WRB: In 2015, the New York State Health Foundation announced an RFP process that involved releasing $10,000 each to six neighborhoods within the state with a high number of public housing residents. Brownsville, which has the highest concentration of public housing in the nation, was one of the areas in Brooklyn slated to receive funding as well as technical support from a local organization to respond to the RFP. The Brownsville Healthy Neighborhoods Initiative was designed to support community members in crafting innovative ideas for generating positive health outcomes with modest budgets. I was invited to join a stakeholder committee that had been convened to vet residents’ proposals as a demonstration of equity. In typical fashion, however, the process itself was inequitable. To begin with, the language that was used in both written and digital communications assumed an educational level that may have been out of alignment with community reality. The expectations that people would KNOW what even an “RFP '' was and how to write a narrative with a supporting budget were unrealistic and caused people to feel shut out of the process.  Also, most applications came from organizations with existing sizable budgets leaving little room at the table for the very people for which this project had been purported. One evening, while venting my frustration to Sheila, I told her that I had shut down voting on the projects from those groups and suggested that the committee push back the deadline to allow for more representation from within the community to repair the harm being caused (again and as usual) to the neighborhood through blatant disregard. I suggested that they reach out to people from the community that had previously shared with me their “blue sky” ideas- their personal passion projects that married a skill or talent with a way to make their floor, building, block, and Brownsville better.

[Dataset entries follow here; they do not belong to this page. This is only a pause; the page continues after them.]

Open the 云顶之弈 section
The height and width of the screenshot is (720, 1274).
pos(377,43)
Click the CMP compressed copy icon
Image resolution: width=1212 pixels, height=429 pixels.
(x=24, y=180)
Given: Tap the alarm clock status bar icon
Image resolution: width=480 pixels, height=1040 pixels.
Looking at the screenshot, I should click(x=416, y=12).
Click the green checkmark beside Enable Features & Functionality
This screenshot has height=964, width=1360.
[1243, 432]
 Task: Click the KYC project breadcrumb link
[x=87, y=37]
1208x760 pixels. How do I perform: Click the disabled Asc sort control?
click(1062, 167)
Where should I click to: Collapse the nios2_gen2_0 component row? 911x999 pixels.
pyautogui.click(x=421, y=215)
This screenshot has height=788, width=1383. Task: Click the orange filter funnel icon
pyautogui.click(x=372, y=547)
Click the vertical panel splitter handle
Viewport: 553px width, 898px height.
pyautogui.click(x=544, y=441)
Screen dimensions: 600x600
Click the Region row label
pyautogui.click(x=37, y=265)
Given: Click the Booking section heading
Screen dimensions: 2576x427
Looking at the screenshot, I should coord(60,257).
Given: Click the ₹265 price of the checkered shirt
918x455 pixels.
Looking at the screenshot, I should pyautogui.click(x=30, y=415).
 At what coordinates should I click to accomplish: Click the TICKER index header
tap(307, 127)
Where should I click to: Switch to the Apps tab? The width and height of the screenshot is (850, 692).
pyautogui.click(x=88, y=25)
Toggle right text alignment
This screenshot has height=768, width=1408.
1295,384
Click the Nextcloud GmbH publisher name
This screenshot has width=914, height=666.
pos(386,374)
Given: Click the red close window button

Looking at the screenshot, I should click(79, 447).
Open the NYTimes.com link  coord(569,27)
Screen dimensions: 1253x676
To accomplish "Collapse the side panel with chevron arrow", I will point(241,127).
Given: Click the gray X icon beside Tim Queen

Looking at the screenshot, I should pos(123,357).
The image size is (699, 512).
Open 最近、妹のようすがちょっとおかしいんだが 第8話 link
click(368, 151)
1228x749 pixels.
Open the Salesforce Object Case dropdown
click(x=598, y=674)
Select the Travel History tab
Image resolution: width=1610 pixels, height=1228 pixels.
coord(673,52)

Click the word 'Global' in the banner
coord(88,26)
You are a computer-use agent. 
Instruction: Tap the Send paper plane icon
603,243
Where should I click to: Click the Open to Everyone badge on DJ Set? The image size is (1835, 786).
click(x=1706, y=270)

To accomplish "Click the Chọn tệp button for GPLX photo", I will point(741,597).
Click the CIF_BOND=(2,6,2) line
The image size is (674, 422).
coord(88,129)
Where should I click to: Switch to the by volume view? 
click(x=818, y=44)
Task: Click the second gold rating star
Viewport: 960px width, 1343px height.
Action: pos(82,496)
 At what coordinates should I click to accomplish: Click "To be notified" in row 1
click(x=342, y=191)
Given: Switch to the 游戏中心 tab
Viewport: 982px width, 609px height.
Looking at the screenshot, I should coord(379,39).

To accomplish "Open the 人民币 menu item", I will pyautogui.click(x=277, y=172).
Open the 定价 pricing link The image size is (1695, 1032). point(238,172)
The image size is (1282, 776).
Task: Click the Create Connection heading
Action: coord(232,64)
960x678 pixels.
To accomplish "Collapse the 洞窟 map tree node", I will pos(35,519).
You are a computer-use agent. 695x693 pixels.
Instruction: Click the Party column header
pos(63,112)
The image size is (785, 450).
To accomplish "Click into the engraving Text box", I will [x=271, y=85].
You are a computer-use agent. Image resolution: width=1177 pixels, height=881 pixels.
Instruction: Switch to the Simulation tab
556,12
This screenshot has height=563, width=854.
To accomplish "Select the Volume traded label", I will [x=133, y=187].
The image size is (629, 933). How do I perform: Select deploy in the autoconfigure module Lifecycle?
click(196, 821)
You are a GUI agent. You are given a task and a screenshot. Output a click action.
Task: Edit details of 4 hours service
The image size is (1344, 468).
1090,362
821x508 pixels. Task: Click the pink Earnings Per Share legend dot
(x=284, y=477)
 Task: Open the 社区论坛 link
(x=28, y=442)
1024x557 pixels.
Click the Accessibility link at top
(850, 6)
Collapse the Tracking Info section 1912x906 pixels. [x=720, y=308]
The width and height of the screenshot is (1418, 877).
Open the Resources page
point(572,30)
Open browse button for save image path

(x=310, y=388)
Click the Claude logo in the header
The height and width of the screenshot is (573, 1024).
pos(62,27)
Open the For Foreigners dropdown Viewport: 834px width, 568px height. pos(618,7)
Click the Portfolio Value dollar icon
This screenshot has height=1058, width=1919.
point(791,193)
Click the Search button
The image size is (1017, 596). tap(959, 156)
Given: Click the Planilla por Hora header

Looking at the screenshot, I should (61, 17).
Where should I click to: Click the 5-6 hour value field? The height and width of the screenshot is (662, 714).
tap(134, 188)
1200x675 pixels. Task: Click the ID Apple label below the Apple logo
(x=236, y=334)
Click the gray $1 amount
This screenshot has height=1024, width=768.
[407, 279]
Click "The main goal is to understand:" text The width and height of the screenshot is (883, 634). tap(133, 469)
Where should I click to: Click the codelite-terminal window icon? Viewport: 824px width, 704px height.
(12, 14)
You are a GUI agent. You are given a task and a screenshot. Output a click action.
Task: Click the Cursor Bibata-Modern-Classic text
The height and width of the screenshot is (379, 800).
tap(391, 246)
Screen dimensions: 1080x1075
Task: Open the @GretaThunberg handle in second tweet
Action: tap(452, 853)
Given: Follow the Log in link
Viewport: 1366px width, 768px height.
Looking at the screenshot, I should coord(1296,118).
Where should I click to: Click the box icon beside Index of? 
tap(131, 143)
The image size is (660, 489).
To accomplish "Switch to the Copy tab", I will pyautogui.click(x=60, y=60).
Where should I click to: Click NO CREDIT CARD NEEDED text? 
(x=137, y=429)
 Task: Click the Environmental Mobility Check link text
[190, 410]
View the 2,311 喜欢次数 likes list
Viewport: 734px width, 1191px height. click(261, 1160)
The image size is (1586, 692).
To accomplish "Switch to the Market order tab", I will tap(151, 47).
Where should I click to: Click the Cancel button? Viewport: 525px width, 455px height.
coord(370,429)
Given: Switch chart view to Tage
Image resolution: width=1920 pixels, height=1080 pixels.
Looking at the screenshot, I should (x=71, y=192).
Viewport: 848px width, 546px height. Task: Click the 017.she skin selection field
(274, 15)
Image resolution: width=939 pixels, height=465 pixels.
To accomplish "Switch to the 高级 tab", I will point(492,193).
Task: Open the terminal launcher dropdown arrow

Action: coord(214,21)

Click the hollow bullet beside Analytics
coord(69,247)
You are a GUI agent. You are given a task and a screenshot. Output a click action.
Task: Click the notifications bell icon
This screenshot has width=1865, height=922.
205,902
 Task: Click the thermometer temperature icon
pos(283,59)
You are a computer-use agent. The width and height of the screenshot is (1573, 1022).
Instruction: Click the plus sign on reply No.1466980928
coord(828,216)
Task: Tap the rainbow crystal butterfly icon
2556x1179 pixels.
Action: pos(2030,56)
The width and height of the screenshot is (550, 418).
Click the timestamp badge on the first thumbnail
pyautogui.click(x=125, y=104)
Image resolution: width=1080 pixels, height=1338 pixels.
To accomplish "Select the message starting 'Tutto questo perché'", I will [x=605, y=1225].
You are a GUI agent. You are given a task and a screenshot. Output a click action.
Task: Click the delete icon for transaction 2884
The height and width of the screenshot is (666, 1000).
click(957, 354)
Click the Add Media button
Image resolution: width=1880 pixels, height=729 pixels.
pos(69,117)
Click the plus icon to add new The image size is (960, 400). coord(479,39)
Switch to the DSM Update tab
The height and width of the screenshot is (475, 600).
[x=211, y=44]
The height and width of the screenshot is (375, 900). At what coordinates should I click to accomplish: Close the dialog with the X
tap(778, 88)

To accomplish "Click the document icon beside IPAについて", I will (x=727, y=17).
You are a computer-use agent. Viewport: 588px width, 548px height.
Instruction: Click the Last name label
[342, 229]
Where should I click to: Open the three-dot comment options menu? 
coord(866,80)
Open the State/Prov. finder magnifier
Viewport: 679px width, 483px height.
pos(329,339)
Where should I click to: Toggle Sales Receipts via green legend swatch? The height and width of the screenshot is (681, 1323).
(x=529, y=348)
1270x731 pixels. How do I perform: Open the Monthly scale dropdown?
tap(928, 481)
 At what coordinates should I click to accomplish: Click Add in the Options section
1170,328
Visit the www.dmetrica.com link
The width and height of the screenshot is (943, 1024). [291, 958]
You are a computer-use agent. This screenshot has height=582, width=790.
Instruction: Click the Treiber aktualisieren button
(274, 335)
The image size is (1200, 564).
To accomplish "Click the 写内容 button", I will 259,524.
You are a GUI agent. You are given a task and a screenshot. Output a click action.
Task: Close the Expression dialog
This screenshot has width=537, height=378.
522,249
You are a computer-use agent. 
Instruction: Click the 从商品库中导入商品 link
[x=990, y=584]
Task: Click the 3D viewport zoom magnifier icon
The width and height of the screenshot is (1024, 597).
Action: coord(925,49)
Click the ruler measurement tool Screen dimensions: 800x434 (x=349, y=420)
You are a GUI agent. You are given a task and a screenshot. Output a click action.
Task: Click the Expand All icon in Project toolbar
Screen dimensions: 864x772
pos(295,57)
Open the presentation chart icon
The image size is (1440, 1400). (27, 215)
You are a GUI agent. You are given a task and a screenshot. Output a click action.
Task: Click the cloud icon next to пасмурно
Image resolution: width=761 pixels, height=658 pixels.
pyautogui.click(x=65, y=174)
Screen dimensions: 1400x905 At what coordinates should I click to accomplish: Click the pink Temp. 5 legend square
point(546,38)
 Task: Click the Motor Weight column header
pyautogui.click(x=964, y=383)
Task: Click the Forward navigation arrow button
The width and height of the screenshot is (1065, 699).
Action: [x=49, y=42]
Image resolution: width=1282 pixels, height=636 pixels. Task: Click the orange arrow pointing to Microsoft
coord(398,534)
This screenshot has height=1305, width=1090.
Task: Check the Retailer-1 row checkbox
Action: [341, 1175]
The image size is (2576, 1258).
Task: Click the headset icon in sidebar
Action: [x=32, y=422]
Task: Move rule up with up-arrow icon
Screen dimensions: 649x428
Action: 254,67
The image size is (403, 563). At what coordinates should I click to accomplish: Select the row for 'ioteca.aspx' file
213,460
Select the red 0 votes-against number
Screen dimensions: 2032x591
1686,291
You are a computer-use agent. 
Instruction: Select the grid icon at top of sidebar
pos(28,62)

We reached out to three different women to tell them we would work with them to bring to life a community baby shower, a knitting collective, and an outdoor yoga event. I brought my educator experience with specific expertise in community engagement to help draft the project ideas while Sheila, a former bank executive, used her extensive background in finance to formulate the budgets. When we finished, there was about $1800 left on the table and we felt good about disrupting the process in a way that lifted the people that needed and deserved to be lifted. Sheila “joked'' that we should start a running club to literally and figuratively keep the theme of running the neighborhood as a method of disruption on the table. We both stopped laughing. To maintain integrity, I abstained from voting on the We Run Brownsville project, but the proposal was overwhelmingly approved in late June. By late July, we had created a flier, conducted some outreach, and hired a running coach. And in August, 22 women who had never run before, came out to Betsy Head Park to begin training to complete the East New York 5K race planned in October in just 8 weeks. Since that time, we have moved from seasonal to year-round programming, completed a total of nine 5k races, produced a two-mile fun run in Brownsville, and now boast a roster of over 100 participants, 8 professional coaches, three therapists, and one social worker.